* 作業依頼 1 *
本文に登場する筆者の家族・親族を、筆者本人を除いてすべて挙げてください。
* 作業依頼 2 *
本文によると、筆者が近所の市場へ買い物に行かされるようになったのは何歳頃ですか。
* 作業依頼 3 *
本文のうち、「あの頃の私もこのようなアンケ」から「このようなアンケート調査を受け、教育側では驚きの声も上がっています。」までの箇所を、一字も変えずに抜き出してください。

* 本文 *
----

あの頃の私もこのようなアンケートを書いたら、同じような回答をしていると思いました。私自身も物心ついた時から、母は病弱で、洗濯などのちょっとした手伝いを父や手伝いに来てくれていた叔母と一緒にしたり、小学校低学年には簡単な料理もしていました。買い物は3歳頃から近所の市場に行かされていましたし、それが当たり前の生活だったのです。そうして育ってきた環境に違和感などありませんでした。
朝母が寝込んで起きてこない日は、父が会社と自宅を行き来して家事を担いながら私もまた手伝っていたのです。なので、母がパーキンソン病になっても、我が家の生活はほとんど変わりなく、体調が悪い日が増えた母の世話を多くするようになった程度でした。
このようなアンケート調査を受け、教育側では驚きの声も上がっています。

----

* 関連情報 *
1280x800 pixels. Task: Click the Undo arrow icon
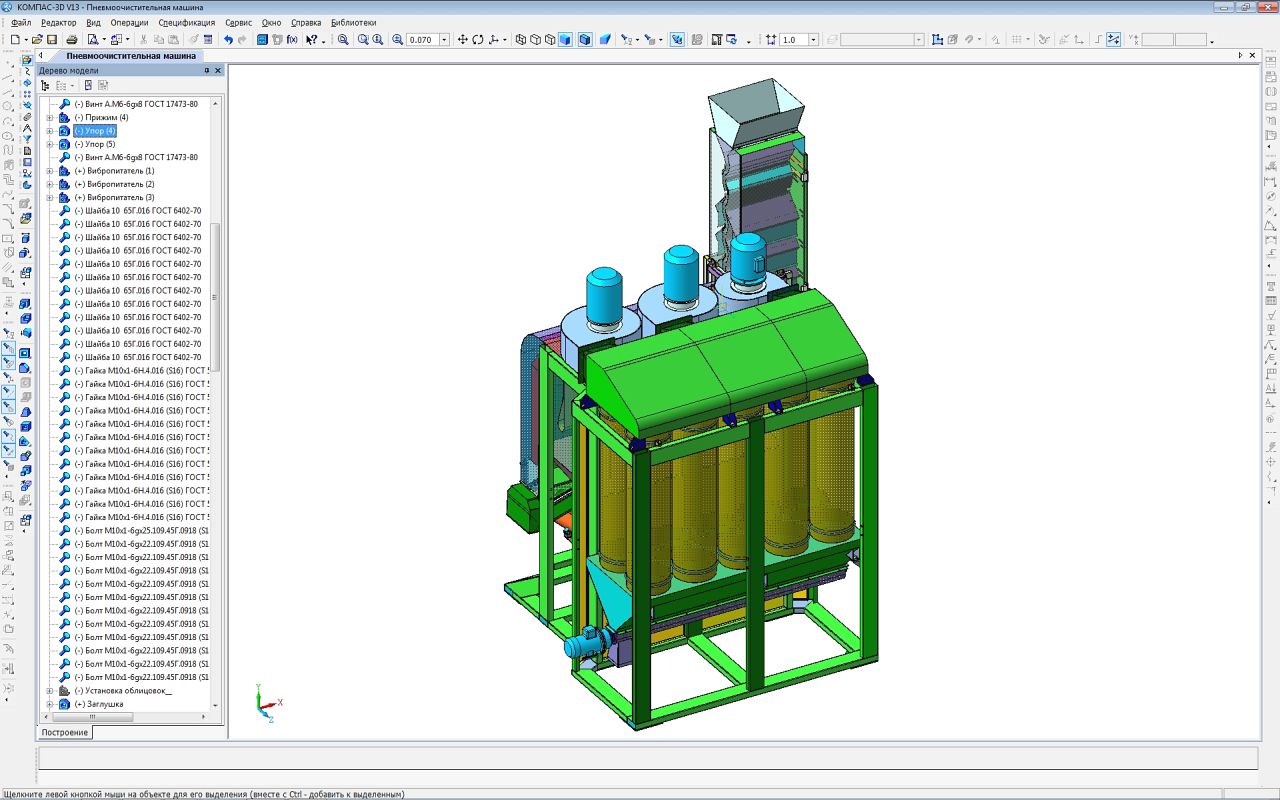[x=228, y=40]
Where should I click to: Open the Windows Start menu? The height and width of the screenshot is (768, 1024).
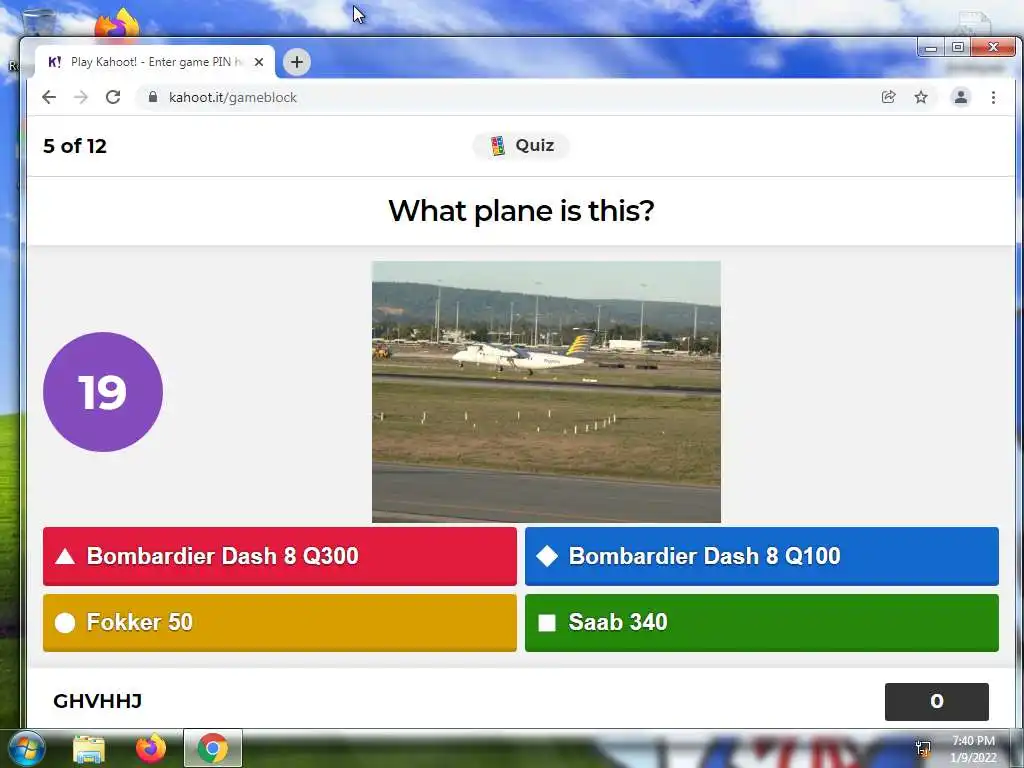(25, 748)
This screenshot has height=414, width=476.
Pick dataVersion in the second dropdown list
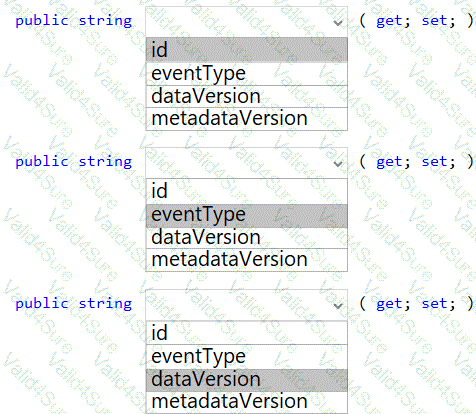(246, 238)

----

* 解答 1 *
母、父、叔母

* 解答 2 *
3歳頃です。

* 解答 3 *
あの頃の私もこのようなアンケートを書いたら、同じような回答をしていると思いました。私自身も物心ついた時から、母は病弱で、洗濯などのちょっとした手伝いを父や手伝いに来てくれていた叔母と一緒にしたり、小学校低学年には簡単な料理もしていました。買い物は3歳頃から近所の市場に行かされていましたし、それが当たり前の生活だったのです。そうして育ってきた環境に違和感などありませんでした。
朝母が寝込んで起きてこない日は、父が会社と自宅を行き来して家事を担いながら私もまた手伝っていたのです。なので、母がパーキンソン病になっても、我が家の生活はほとんど変わりなく、体調が悪い日が増えた母の世話を多くするようになった程度でした。
このようなアンケート調査を受け、教育側では驚きの声も上がっています。